Magnetic helicity and the evolution of decaying magnetohydrodynamic turbulence

TL;DR

This study uses ensemble high-resolution simulations to analyze magnetic helicity's role in the decay of magnetohydrodynamic turbulence, revealing persistent reverse spectral transfer even with decoupled momentum and induction equations.

Contribution

It demonstrates that reverse spectral transfer is a statistical property of MHD turbulence and introduces a new approach by decoupling the Lorentz force, enabling advanced analysis techniques.

Findings

Magnetic energy decay exponent determined as approximately 0.47 with Rλ dependence.

Reverse spectral transfer persists even when Lorentz force is removed.
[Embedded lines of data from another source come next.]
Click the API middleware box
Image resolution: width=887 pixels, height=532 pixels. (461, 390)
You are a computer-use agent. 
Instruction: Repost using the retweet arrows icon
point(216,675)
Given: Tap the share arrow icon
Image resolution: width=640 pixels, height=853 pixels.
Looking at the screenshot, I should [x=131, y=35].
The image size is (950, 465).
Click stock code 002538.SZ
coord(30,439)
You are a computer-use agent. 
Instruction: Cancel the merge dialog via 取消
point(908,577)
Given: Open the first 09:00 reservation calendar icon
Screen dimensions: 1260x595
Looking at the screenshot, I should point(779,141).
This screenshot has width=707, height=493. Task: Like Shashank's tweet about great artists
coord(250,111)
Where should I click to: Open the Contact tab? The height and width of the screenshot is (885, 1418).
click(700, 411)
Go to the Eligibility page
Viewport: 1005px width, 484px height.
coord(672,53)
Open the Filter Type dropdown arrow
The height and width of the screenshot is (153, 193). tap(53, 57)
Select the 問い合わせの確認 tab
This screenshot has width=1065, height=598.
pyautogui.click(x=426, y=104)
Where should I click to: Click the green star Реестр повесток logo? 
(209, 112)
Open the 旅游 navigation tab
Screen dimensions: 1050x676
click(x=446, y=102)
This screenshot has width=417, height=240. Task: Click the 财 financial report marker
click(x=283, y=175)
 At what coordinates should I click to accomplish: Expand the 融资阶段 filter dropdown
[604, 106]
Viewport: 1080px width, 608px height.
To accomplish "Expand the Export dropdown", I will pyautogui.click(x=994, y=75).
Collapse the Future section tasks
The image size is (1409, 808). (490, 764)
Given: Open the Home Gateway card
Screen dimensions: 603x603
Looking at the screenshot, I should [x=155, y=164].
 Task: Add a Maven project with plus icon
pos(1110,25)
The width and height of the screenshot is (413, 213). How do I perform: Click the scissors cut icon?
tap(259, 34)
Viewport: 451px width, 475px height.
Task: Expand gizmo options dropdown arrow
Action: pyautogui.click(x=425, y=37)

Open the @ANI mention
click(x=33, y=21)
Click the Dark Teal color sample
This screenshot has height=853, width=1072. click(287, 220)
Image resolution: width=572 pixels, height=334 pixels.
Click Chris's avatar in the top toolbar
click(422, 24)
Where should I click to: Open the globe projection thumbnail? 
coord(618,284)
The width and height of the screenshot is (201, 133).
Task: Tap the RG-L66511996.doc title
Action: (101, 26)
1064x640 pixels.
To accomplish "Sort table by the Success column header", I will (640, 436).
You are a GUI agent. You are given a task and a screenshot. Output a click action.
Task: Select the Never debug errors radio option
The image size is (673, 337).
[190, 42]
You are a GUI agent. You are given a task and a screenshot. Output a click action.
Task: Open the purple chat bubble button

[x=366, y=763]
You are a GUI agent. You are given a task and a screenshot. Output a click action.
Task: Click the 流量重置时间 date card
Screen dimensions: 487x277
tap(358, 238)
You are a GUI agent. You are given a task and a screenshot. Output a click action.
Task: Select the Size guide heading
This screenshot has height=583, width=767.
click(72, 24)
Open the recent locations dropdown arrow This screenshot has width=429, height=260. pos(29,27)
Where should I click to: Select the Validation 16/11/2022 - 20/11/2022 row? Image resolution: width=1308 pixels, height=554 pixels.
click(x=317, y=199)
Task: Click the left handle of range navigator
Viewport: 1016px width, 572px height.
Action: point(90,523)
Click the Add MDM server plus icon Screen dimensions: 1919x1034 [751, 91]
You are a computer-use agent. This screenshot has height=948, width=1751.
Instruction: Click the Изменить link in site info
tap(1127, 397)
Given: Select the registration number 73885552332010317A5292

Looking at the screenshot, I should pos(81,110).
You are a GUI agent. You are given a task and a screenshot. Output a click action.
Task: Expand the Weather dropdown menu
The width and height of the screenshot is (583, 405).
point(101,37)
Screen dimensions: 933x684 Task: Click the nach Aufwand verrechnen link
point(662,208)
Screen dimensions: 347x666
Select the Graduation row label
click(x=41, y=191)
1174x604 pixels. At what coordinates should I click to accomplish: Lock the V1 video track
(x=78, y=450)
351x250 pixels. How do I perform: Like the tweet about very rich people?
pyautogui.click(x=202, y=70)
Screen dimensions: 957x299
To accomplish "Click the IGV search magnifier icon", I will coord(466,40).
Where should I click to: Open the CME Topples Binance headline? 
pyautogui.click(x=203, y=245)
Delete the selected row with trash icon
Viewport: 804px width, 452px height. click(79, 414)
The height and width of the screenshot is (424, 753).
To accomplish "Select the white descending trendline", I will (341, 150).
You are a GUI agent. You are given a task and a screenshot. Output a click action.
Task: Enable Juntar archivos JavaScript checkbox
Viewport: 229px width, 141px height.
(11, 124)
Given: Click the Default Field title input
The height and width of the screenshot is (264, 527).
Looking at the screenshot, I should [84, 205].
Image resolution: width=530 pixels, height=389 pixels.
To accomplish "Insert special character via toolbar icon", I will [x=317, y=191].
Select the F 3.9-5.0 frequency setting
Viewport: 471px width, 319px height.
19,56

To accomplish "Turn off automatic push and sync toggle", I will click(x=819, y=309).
New analysis methods enabled by linear induction equation with external velocity.

Abstract

Ensemble averaged high resolution direct numerical simulations of reverse spectral transfer are presented, extending on the many single realization numerical studies done up to now. This identifies this type of spectral transfer as a statistical property of magnetohydrodynamic turbulence and thus permits reliable numerical exploration of its dynamics. The magnetic energy decay exponent from these ensemble runs has been determined to be $n_E = (0.47 \pm 0.03) + (13.9 \pm 0.8)/R_{\lambda}$ for initially helical magnetic fields. We show for the first time that even after removing the Lorentz force term in the momentum equation, thus decoupling it from the induction equation, reverse spectral transfer still persists. The induction equation is now linear with an externally imposed velocity field, thus amenable to numerous analysis techniques. A new door has opened for analyzing reverse spectral transfer, with various ideas discussed.